Urla a più non posso, stringe i pugni, porta le gambe al petto, tiene gli occhi serrati e la punta della lingua verso l’alto, in un tipico segnale del dolore. Sono questi, di norma, i sintomi delle coliche del neonato, un disturbo che colpisce molti bambini e genera spesso ansia e frustrazione nei genitori, specie se alla prima esperienza con un figlio. Di solito le coliche del neonato sono più frequenti nelle ore serali, ma possono presentarsi in qualunque momento della giornata, o anche di notte. A volte il pianto è così intenso che si accompagna a sudore freddo, arrossamento del viso, raucedine e piccoli episodi di apnea.

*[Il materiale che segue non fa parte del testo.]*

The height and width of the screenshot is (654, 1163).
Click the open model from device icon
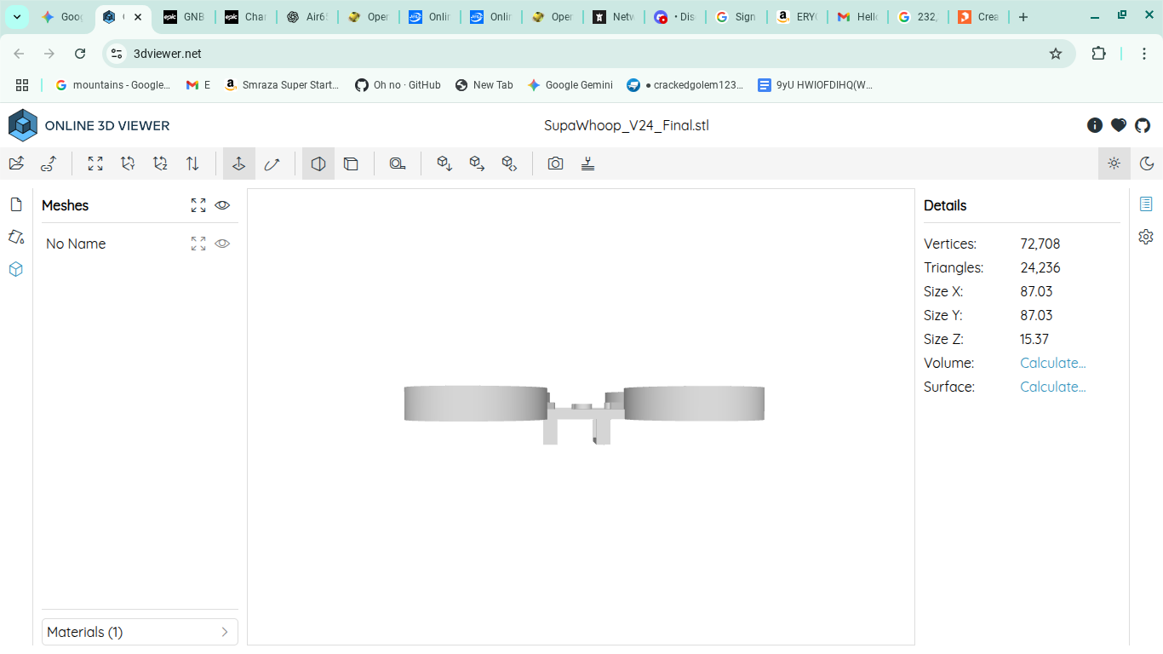click(x=16, y=164)
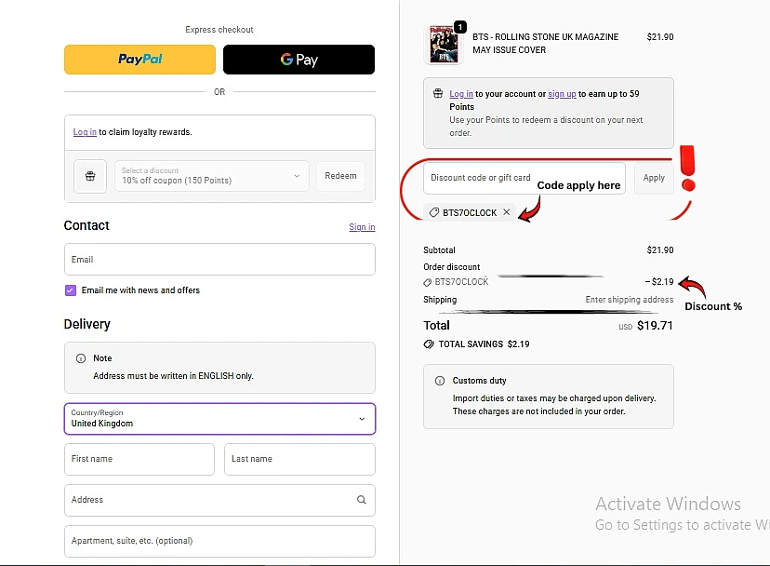The image size is (770, 566).
Task: Click the Sign in link beside Contact
Action: [x=362, y=227]
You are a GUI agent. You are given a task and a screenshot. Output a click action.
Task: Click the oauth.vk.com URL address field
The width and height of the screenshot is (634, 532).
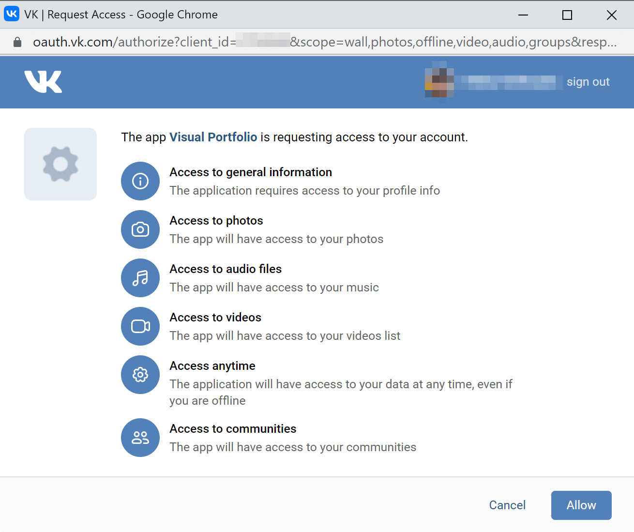[325, 42]
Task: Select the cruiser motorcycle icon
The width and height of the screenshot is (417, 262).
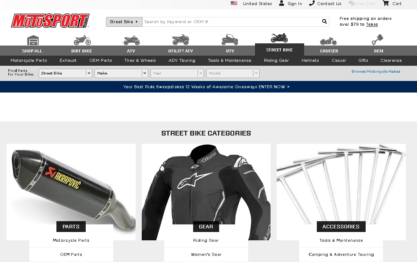Action: click(x=328, y=41)
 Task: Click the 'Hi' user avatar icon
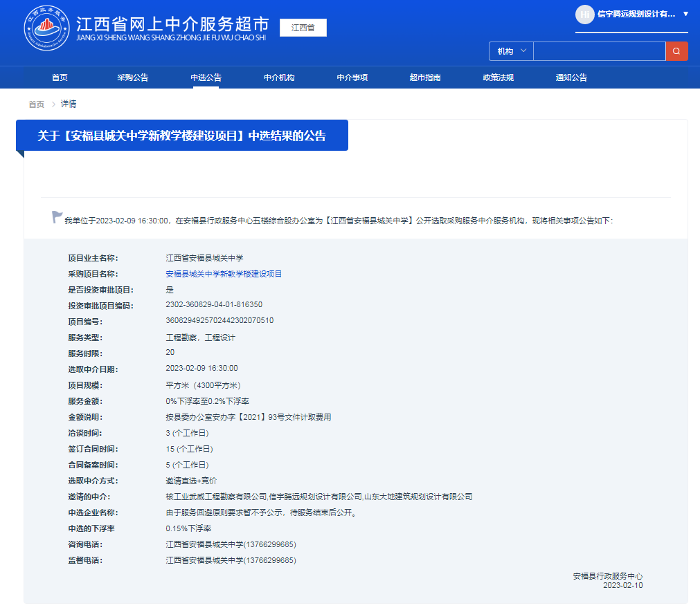click(584, 15)
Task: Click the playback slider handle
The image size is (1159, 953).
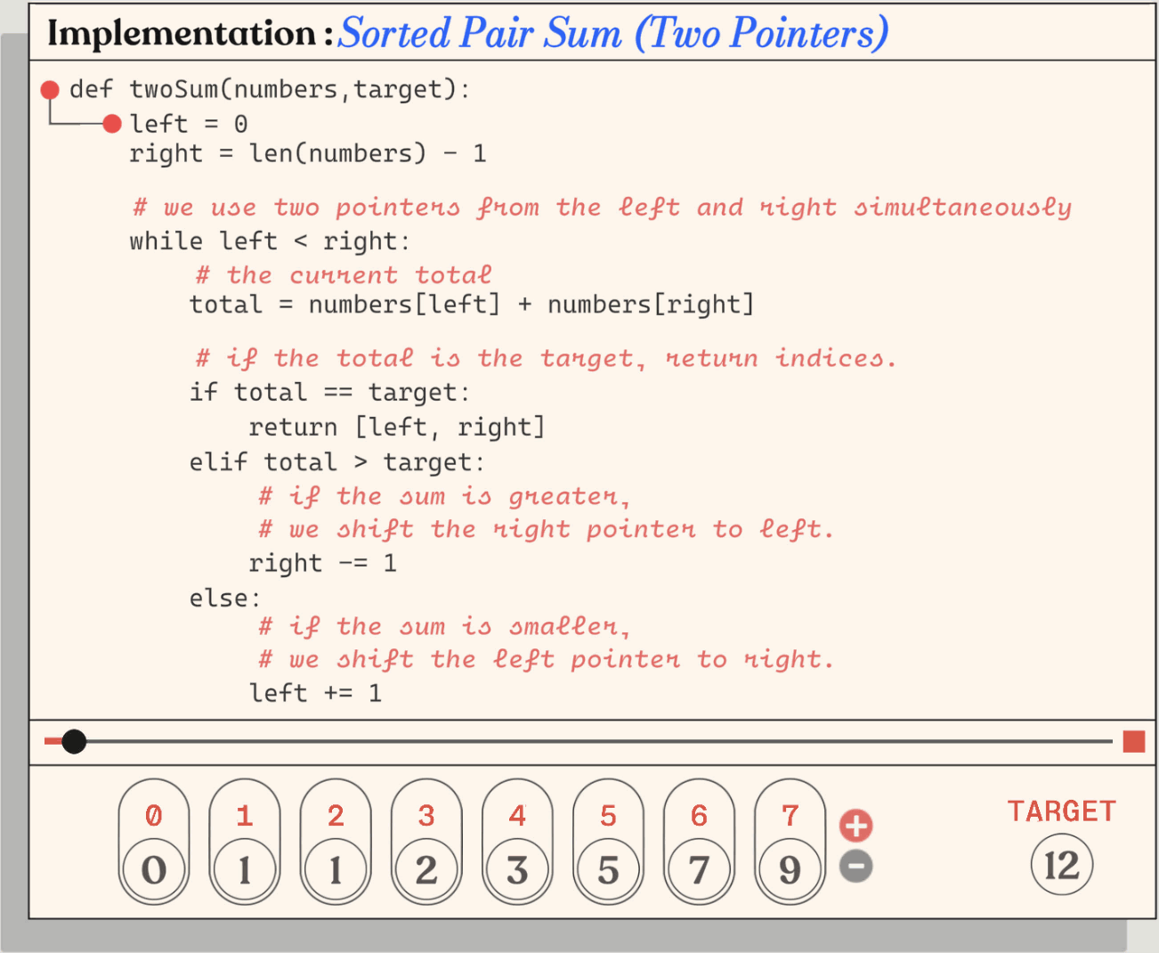Action: coord(75,741)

La cause di queste crisi quotidiane vengono di solito associate alla formazione di gas intestinali o all’ingestione di aria in eccesso durante la suzione (si parla infatti di coliche gassose del neonato), anche se non tutti i pediatri sono concordi nell’attribuire una ragione di natura “organica” ai pianti dei primi mesi di vita. Quale che sia la causa delle coliche del neonato, un rimedio spesso efficace è rappresentato dai massaggi, da effettuare in senso circolare sul pancino del bebè. Per aumentare l’efficacia del massaggio si possono usare specifici oli a base di maggiorana, camomilla e altre erbe officinali, ma è sempre meglio chiedere prima al proprio medico di riferimento (e in ogni caso, vanno evitati gli oli essenziali, che non dovrebbero mai essere applicati direttamente sulla pelle di un bambino).

Anche una tranquilla passeggiata, nel passeggino o meglio ancora nel marsupio o in fascia, garantisce di solito un effetto calmante, così come un bagno rilassante nella vasca di casa o, perché no, in piscina, dove un istruttore competente può anche insegnare a mamma e papà alcuni esercizi specifici per calmare il bambino. In ogni caso, di fronte alle coliche del neonato, è sempre utile abbracciare il bebè, consolarlo e parlargli all’orecchio con tono rassicurante.

Se si stabilisce che il problema riguarda effettivamente la formazione di gas intestinali, si può ricorrere a un’altra tecnica che consiste nello sdraiare il bambino sulla schiena e nel portargli delicatamente le ginocchia al petto, oppure muovergli le gambe in modo da simulare una “pedalata”. Anche tenere il piccolo a pancia in giù, magari sul petto della madre o del padre, può aiutare a calmare i dolori causati dalle coliche del neonato. Prima di ricorrere a farmaci veri e propri, inoltre, è possibile somministrare al bambino qualche goccia di tisana a base di finocchio, anice o camomilla, facendo però estrema attenzione a non interferire con l’allattamento. È raccomandabile, in quest’ottica, offrirle al bambino con il cucchiaino e non con il biberon, scegliendo sempre prodotti che non contengano zucchero. In ogni caso, è indispensabile chiedere sempre consiglio al pediatra prima di prendere qualunque iniziativa.

Per quanto riguarda infine l’alimentazione, i neonati allattati al seno dovrebbero, intanto, continuare a poppare a richiesta senza problemi. La mamma che allatta, però, può eliminare dalla propria dieta i latticini, che contengono alcune proteine che “passano” nel latte materno e possono determinare fenomeni di intolleranza. Per i bambini nutriti col biberon, invece, è possibile scegliere tra diversi tipi di latte formulato appositamente per ridurre la formazione di gas intestinali, oltre che intervenire correggendo la posizione del bimbo e l’inclinazione della bottiglia, in modo da evitare il più possibile l’ingestione di aria.